In the genomic age, there is so much data that experimental validation on all of it is impractical. Therefore, computational methods need to be employed to probe this influx of sequence data. Even though we can only experimentally characterize a small amount of these proteins, the sequence data carries a tremendous amount of information through the genetic diversity introduced. This work is concerned with strategies that work towards harnessing sequence similarity networks to their fullest potential within the context of a particular enzyme superfamily, the Tautomerase Superfamily (TSF).
Sequence similarity networks (SSNs), are a type of similarity network in which the nodes represent proteins (or groups of similar proteins as in the representative networks) and the edges represent the similarity between two nodes. The edges are well defined and calculated as the pairwise BLAST E-value. These networks provide a graphical view of the similarity relationships within a set of proteins and provide a means to facilitate large-scale analyses. They can also be studied analytically using a variety of algorithms and allow the all-by-all comparisons of tens of thousands of proteins in an intuitively accessible manner.

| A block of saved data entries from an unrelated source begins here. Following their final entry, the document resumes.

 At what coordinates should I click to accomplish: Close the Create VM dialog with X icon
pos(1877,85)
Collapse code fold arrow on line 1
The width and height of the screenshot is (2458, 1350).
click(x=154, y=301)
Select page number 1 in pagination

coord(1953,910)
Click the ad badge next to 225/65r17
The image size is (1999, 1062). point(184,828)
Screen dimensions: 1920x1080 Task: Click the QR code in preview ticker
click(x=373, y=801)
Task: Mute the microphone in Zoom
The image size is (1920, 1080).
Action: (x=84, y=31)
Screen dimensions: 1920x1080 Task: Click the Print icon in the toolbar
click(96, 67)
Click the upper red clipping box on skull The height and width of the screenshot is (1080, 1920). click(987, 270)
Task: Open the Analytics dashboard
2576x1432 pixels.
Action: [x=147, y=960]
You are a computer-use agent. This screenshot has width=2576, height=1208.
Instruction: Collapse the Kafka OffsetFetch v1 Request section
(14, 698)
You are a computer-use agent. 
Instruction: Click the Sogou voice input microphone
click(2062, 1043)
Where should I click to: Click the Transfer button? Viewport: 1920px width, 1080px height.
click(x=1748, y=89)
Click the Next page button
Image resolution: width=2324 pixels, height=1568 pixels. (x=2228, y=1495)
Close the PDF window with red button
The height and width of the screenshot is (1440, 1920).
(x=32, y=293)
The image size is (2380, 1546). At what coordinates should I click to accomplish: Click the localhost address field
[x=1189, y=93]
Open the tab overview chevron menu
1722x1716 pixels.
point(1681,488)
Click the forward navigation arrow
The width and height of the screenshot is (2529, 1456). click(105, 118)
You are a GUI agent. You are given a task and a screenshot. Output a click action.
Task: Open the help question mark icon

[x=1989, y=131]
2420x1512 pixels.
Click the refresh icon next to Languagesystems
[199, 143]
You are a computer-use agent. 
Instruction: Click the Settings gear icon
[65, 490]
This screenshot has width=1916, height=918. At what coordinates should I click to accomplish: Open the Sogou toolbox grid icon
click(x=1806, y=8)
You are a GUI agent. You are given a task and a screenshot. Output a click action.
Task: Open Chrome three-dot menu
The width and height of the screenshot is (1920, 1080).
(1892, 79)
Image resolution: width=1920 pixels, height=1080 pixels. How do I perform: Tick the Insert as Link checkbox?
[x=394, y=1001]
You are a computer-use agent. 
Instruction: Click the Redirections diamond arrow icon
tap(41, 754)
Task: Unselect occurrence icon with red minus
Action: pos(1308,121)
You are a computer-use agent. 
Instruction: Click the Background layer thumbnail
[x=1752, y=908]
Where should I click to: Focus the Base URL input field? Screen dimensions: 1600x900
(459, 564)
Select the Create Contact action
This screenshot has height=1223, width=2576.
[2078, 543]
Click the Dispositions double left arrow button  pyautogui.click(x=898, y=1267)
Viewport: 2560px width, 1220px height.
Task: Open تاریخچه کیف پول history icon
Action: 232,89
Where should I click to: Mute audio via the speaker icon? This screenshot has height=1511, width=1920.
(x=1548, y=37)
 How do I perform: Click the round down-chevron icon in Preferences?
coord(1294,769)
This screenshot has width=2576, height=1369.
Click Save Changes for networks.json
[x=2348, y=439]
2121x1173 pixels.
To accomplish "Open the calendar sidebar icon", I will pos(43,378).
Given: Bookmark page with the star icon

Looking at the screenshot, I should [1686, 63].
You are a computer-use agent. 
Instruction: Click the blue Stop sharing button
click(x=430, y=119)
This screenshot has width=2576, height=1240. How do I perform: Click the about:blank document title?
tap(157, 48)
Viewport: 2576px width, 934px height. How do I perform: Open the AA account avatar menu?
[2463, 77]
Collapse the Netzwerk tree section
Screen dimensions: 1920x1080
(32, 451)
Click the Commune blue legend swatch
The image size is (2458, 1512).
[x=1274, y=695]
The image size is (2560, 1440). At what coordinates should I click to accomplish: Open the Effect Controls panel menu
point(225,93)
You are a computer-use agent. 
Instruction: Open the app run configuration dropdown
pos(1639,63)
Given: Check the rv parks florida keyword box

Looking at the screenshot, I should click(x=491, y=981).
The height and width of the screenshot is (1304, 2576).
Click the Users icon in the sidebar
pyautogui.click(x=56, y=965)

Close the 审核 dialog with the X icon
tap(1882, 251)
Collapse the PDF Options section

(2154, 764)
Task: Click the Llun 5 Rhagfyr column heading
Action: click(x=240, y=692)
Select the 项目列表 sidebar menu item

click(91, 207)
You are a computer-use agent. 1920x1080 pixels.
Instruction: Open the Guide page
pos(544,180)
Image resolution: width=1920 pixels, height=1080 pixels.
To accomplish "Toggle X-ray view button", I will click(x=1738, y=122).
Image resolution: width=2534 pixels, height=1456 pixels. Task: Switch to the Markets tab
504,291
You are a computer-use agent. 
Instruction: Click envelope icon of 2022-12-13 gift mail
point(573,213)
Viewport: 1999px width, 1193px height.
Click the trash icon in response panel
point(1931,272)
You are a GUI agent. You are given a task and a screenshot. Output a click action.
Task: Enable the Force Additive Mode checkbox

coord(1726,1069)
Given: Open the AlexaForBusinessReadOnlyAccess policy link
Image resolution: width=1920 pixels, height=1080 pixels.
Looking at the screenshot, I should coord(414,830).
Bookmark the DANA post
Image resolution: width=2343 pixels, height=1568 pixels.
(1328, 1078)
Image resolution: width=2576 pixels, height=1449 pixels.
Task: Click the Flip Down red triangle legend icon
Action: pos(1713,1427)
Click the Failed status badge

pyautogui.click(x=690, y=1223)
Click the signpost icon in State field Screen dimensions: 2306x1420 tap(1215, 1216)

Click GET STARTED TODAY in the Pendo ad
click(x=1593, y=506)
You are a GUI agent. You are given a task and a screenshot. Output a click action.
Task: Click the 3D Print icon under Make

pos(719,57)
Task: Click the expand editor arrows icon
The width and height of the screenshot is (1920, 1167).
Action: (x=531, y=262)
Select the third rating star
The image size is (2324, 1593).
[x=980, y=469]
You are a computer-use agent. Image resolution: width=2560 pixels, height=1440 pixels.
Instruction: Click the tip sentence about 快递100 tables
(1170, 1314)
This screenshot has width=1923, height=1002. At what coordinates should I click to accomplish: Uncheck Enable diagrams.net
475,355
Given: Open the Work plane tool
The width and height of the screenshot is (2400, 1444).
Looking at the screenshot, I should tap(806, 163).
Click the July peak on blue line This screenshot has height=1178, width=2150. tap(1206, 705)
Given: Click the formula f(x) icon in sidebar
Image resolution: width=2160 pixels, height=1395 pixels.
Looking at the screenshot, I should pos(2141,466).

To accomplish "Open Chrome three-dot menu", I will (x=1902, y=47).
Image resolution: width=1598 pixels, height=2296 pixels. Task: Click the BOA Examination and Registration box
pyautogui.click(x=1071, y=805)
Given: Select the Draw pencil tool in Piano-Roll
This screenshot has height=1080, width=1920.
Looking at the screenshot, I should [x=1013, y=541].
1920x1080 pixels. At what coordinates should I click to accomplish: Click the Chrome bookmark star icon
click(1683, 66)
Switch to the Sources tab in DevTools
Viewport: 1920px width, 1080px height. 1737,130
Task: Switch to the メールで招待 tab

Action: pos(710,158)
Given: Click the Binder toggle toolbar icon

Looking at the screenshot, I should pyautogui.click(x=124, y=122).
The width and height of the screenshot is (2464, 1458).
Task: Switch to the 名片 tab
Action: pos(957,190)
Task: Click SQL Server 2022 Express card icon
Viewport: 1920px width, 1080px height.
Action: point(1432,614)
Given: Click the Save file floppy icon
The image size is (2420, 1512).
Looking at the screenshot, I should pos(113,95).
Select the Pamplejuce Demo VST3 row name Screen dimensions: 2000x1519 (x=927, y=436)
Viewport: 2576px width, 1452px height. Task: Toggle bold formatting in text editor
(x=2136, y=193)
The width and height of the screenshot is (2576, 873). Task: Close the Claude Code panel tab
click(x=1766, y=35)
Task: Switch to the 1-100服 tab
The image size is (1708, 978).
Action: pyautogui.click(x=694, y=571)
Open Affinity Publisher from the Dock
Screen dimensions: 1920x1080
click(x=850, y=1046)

In this work, a new method of probing SSNs in presented in application to the TSF. This method involves identifying a similarity path through a network with the sequences on the path exhibiting transitional functional features. This path was then used to guide target selection for crystallization of transition linker proteins. Those targets are presented in the context of larger bioinformatics analysis, including a phylogenetic reconstruction, and an experimental kinetic analysis.
Additionally, the classification of the TSF into subgroups, and in some cases a finer level of clustering, is provided. This curated work complete with sequence alignments and HMMs is hosted on the Structure Function Linkage Database for open access to the scientific community, with the alignments additionally available on GitHub.